Monday, February 18, 2008

Did Roger Do It?

In "Testing for Steroids" I examine the records of the eleven most prolific home-run hitters in the history of major-league baseball: Mark McGwire, Barry Bonds, and nine other. The graphs I present in "Testing..." show that the late-career accomplishments of McGwire and Bonds are far out of line with (a) their earlier accomplishments and (b) the career patterns of the other nine sluggers. In sum, there is a strong statistical case for the proposition that McGwire and Bonds used and benefited from performance-enhancing drugs.

Is there similar evidence (pro or con) regarding Roger Clemens? There's an analysis released by Clemens's agents (the "Clemens Report"), which is (rightly) found wanting by Justin Wolfers (writing at the Freakonomics blog, here and here). I am not, however, smitten with Wolfers's rather vague statistical presentation. Steven Levitt (also writing at the Freakonomics blog) points to a better one, by Nate Silver.

I had been working on my own analysis before I came upon Silver's. Though our approaches are somewhat different, Silver and I reach the same conclusion: "where [Clemens's] statistical record is concerned, there is no smoking gun." Or, as Levitt says,
While statistical evidence can sometimes provide convincing evidence that something really out of the ordinary has happened (like the sumo wrestling cheating that was documented in Freakonomics), it is far from clear how to interpret the findings when things look normal.
The statistical case against McGwire and Bonds is compelling. There is no statistical case against Clemens. He may have used steroids and HGH, as alleged by Brian McNamee, but the numbers don't prove it.

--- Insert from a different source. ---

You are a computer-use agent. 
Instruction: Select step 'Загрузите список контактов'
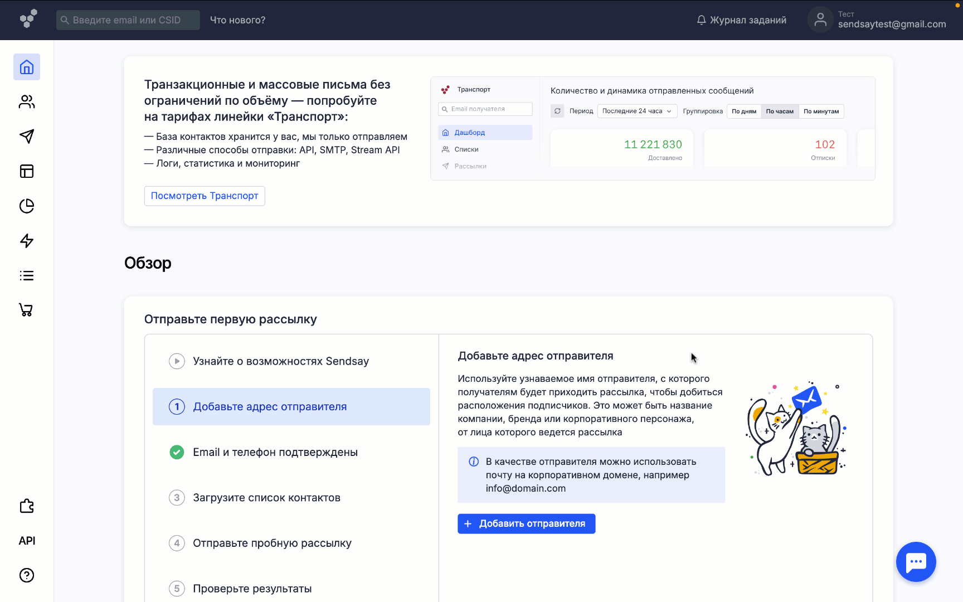266,498
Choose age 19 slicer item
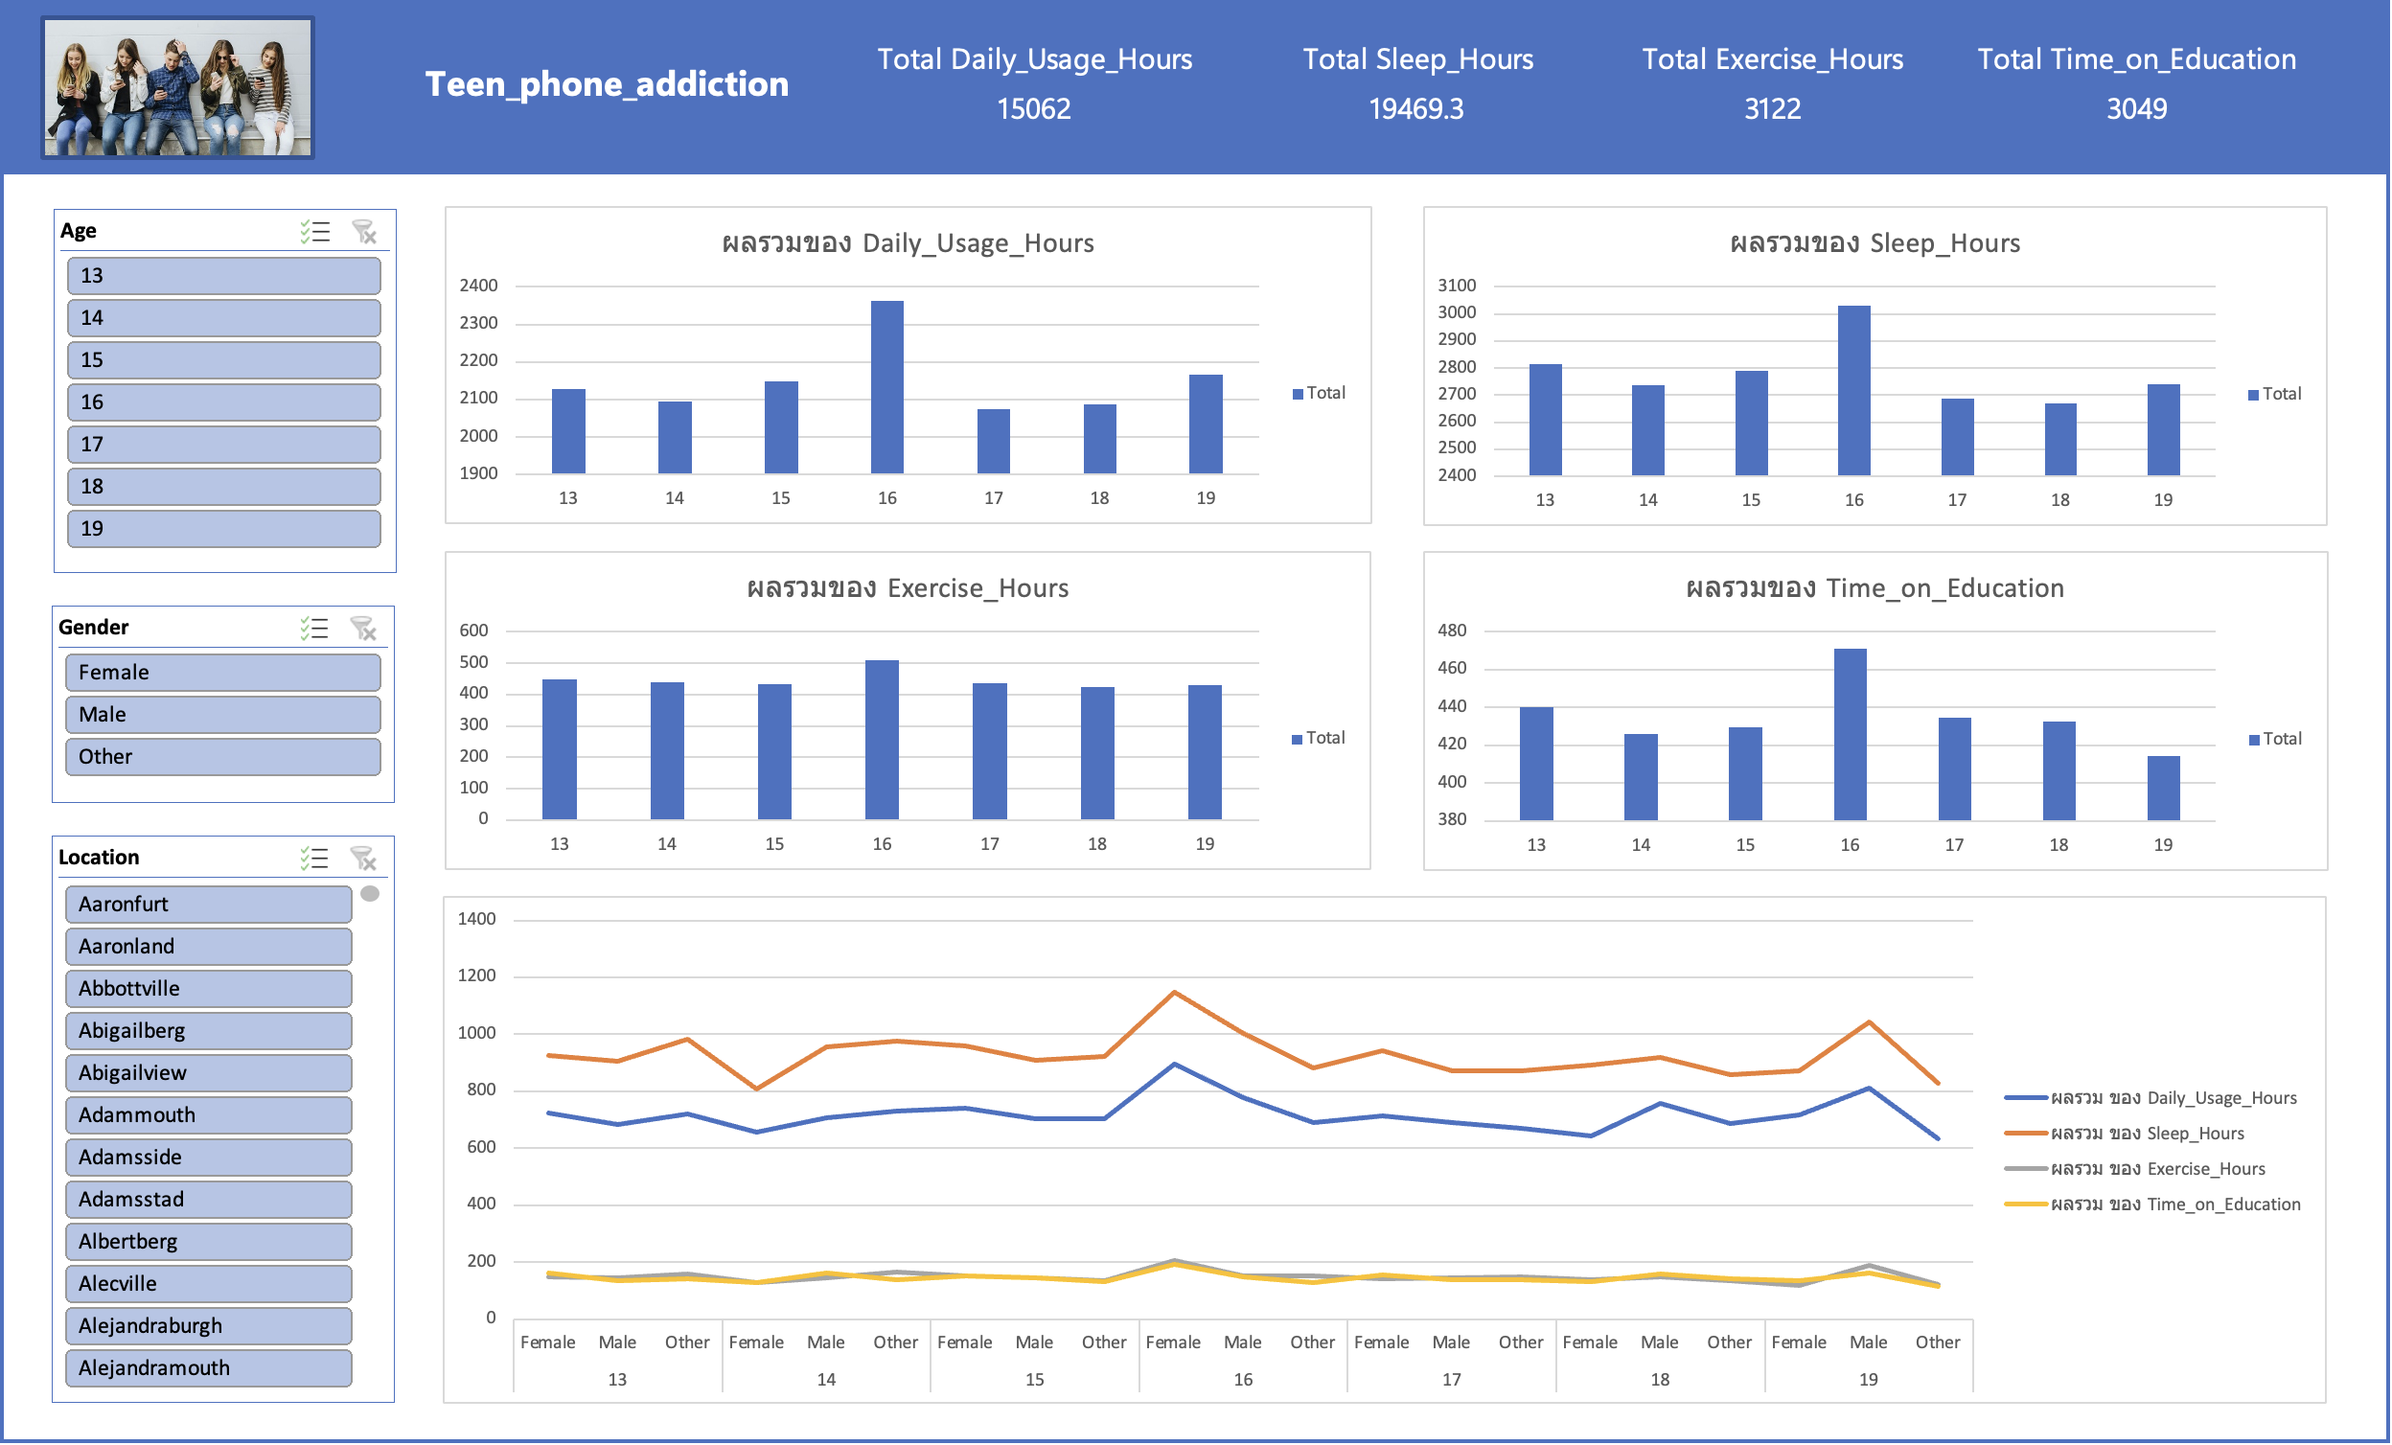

For my analysis, I draw on Baseball-Reference.com to compare Clemens's record with the records of pitchers who are his peers:
  • First, I compare Clemens with other highly successful and durable pitchers on the basis of walks-plus-innings pitched (WHIP), by age. I define highly successful pitchers as those who have won at least 250 games in the "live-ball era." Durable pitchers, for the purpose of this comparison, also pitched at least 100 innings in at least one season at the age of 40 (or older).
  • Second, I compare Clemens with other starting pitchers who averaged more than 8 strikeouts per 9 innings pitched (SO/9IP) during their careers, and who also pitched at least 100 innings in each of 10 or more seasons.
For the pitchers who meet those criteria, I omit intra-career seasons of less than 100 innings. Further, I adjust each season's statistics by
  • normalizing for differences between leagues and across time (which are substantial*), and
  • indexing each pitcher's statistics to the pitcher's best season, in order to compare relative changes in the performance of pitcher A during his career with relative changes in the performance of pitchers B, C, etc., during their careers.
The 18 highly successful, durable pitchers included in my analysis are (in order of first 100-inning season): Ted Lyons (1924, 260 career wins), Lefty Grove (1925, 300), Early Wynn (1942, 300), Warren Spahn (1946, 363), Jim Kaat (1961, 283), Tommy John (1965, 288), Ferguson Jenkins (1966, 284), Gaylord Perry (1964, 314), Don Sutton (1966, 324), Steve Carlton (1967, 329), Phil Niekro (1967, 318), Tom Seaver (1967, 311), Nolan Ryan (1968, 324), Bert Blyleven (1970, 287), Roger Clemens (1984, 354), Greg Maddux (1987, 347), Tom Glavine (1988, 303), and Randy Johnson (1989, 284).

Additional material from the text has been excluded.